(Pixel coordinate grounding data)
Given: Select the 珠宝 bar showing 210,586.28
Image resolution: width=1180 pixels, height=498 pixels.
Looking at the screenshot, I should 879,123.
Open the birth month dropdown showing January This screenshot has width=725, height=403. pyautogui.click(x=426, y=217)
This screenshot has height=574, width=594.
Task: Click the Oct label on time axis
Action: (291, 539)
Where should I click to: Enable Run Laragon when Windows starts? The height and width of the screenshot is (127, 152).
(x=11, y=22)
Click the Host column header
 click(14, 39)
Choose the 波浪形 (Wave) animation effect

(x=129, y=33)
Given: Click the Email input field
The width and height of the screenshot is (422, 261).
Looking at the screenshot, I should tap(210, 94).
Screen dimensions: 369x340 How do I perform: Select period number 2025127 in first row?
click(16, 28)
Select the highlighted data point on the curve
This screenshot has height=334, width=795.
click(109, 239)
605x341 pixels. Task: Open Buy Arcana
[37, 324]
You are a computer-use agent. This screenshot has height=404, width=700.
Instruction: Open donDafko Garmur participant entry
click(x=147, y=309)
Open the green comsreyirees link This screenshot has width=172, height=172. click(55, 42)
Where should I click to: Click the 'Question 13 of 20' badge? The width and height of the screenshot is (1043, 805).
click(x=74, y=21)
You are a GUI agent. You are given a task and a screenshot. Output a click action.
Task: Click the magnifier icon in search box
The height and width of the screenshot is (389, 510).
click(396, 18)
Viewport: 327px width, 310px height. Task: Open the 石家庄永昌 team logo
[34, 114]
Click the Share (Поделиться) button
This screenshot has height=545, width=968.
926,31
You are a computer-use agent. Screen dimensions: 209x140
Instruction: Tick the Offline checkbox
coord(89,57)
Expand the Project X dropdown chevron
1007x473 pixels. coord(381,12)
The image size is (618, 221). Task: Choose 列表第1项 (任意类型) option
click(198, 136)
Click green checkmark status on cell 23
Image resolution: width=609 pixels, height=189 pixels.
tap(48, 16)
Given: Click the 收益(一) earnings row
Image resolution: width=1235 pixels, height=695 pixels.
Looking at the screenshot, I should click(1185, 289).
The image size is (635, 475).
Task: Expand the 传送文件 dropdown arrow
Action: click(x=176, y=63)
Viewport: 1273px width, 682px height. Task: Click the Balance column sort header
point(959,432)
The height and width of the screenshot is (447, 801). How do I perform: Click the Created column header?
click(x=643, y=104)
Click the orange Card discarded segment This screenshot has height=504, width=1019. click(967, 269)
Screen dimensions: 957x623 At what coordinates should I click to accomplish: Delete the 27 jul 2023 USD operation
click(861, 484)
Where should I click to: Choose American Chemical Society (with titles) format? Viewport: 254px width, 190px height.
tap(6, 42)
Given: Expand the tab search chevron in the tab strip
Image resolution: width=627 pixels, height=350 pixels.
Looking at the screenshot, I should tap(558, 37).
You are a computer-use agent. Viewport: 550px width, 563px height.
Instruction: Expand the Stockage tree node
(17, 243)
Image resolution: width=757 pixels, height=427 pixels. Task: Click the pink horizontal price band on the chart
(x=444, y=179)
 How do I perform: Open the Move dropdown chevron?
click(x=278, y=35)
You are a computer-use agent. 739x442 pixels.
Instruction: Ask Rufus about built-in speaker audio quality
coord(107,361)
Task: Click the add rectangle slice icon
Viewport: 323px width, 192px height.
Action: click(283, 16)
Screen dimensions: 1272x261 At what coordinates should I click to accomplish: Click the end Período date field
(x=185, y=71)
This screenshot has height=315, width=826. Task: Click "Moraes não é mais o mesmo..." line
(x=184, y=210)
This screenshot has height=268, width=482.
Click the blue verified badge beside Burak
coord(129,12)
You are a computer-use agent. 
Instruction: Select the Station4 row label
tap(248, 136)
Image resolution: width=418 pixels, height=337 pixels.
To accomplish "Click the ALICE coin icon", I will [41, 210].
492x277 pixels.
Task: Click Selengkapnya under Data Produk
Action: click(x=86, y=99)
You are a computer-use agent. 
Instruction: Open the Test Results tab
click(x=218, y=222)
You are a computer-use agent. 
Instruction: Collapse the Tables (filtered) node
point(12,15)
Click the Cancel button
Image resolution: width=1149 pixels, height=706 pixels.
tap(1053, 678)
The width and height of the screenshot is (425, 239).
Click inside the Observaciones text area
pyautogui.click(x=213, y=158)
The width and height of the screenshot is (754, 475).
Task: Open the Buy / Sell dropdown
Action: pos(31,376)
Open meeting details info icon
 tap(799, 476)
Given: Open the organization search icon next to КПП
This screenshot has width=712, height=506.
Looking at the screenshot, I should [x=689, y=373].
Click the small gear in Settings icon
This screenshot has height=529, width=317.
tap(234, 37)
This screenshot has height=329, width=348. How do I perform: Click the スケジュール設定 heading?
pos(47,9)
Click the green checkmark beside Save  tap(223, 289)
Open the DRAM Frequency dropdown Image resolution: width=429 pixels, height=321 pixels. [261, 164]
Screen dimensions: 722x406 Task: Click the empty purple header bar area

WHAT YOU SHOULD DO »
Reproduce each record exactly as written above.

WRITTEN RESPONSE »
Given: Select the 珠宝 bar showing 210,586.28
Image resolution: width=1180 pixels, height=498 pixels.
Looking at the screenshot, I should 879,123.
Open the birth month dropdown showing January This screenshot has width=725, height=403. pyautogui.click(x=426, y=217)
This screenshot has height=574, width=594.
Task: Click the Oct label on time axis
Action: (291, 539)
Where should I click to: Enable Run Laragon when Windows starts? The height and width of the screenshot is (127, 152).
(x=11, y=22)
Click the Host column header
 click(14, 39)
Choose the 波浪形 (Wave) animation effect

(x=129, y=33)
Given: Click the Email input field
The width and height of the screenshot is (422, 261).
Looking at the screenshot, I should tap(210, 94).
Screen dimensions: 369x340 How do I perform: Select period number 2025127 in first row?
click(16, 28)
Select the highlighted data point on the curve
This screenshot has height=334, width=795.
click(109, 239)
605x341 pixels. Task: Open Buy Arcana
[37, 324]
You are a computer-use agent. This screenshot has height=404, width=700.
Instruction: Open donDafko Garmur participant entry
click(x=147, y=309)
Open the green comsreyirees link This screenshot has width=172, height=172. click(55, 42)
Where should I click to: Click the 'Question 13 of 20' badge? The width and height of the screenshot is (1043, 805).
click(x=74, y=21)
You are a GUI agent. You are given a task and a screenshot. Output a click action.
Task: Click the magnifier icon in search box
The height and width of the screenshot is (389, 510).
click(396, 18)
Viewport: 327px width, 310px height. Task: Open the 石家庄永昌 team logo
[34, 114]
Click the Share (Поделиться) button
This screenshot has height=545, width=968.
926,31
You are a computer-use agent. Screen dimensions: 209x140
Instruction: Tick the Offline checkbox
coord(89,57)
Expand the Project X dropdown chevron
1007x473 pixels. coord(381,12)
The image size is (618, 221). Task: Choose 列表第1项 (任意类型) option
click(198, 136)
Click green checkmark status on cell 23
Image resolution: width=609 pixels, height=189 pixels.
tap(48, 16)
Given: Click the 收益(一) earnings row
Image resolution: width=1235 pixels, height=695 pixels.
Looking at the screenshot, I should click(1185, 289).
The image size is (635, 475).
Task: Expand the 传送文件 dropdown arrow
Action: click(x=176, y=63)
Viewport: 1273px width, 682px height. Task: Click the Balance column sort header
point(959,432)
The height and width of the screenshot is (447, 801). How do I perform: Click the Created column header?
click(x=643, y=104)
Click the orange Card discarded segment This screenshot has height=504, width=1019. click(967, 269)
Screen dimensions: 957x623 At what coordinates should I click to accomplish: Delete the 27 jul 2023 USD operation
click(861, 484)
Where should I click to: Choose American Chemical Society (with titles) format? Viewport: 254px width, 190px height.
tap(6, 42)
Given: Expand the tab search chevron in the tab strip
Image resolution: width=627 pixels, height=350 pixels.
Looking at the screenshot, I should tap(558, 37).
You are a computer-use agent. Viewport: 550px width, 563px height.
Instruction: Expand the Stockage tree node
(17, 243)
Image resolution: width=757 pixels, height=427 pixels. Task: Click the pink horizontal price band on the chart
(x=444, y=179)
 How do I perform: Open the Move dropdown chevron?
click(x=278, y=35)
You are a computer-use agent. 739x442 pixels.
Instruction: Ask Rufus about built-in speaker audio quality
coord(107,361)
Task: Click the add rectangle slice icon
Viewport: 323px width, 192px height.
Action: click(283, 16)
Screen dimensions: 1272x261 At what coordinates should I click to accomplish: Click the end Período date field
(x=185, y=71)
This screenshot has height=315, width=826. Task: Click "Moraes não é mais o mesmo..." line
(x=184, y=210)
This screenshot has height=268, width=482.
Click the blue verified badge beside Burak
coord(129,12)
You are a computer-use agent. 
Instruction: Select the Station4 row label
tap(248, 136)
Image resolution: width=418 pixels, height=337 pixels.
To accomplish "Click the ALICE coin icon", I will [41, 210].
492x277 pixels.
Task: Click Selengkapnya under Data Produk
Action: click(x=86, y=99)
You are a computer-use agent. 
Instruction: Open the Test Results tab
click(x=218, y=222)
You are a computer-use agent. 
Instruction: Collapse the Tables (filtered) node
point(12,15)
Click the Cancel button
Image resolution: width=1149 pixels, height=706 pixels.
tap(1053, 678)
The width and height of the screenshot is (425, 239).
Click inside the Observaciones text area
pyautogui.click(x=213, y=158)
The width and height of the screenshot is (754, 475).
Task: Open the Buy / Sell dropdown
Action: pos(31,376)
Open meeting details info icon
 tap(799, 476)
Given: Open the organization search icon next to КПП
This screenshot has width=712, height=506.
Looking at the screenshot, I should [x=689, y=373].
Click the small gear in Settings icon
This screenshot has height=529, width=317.
tap(234, 37)
This screenshot has height=329, width=348. How do I perform: Click the スケジュール設定 heading?
pos(47,9)
Click the green checkmark beside Save  tap(223, 289)
Open the DRAM Frequency dropdown Image resolution: width=429 pixels, height=321 pixels. [261, 164]
Screen dimensions: 722x406 Task: Click the empty purple header bar area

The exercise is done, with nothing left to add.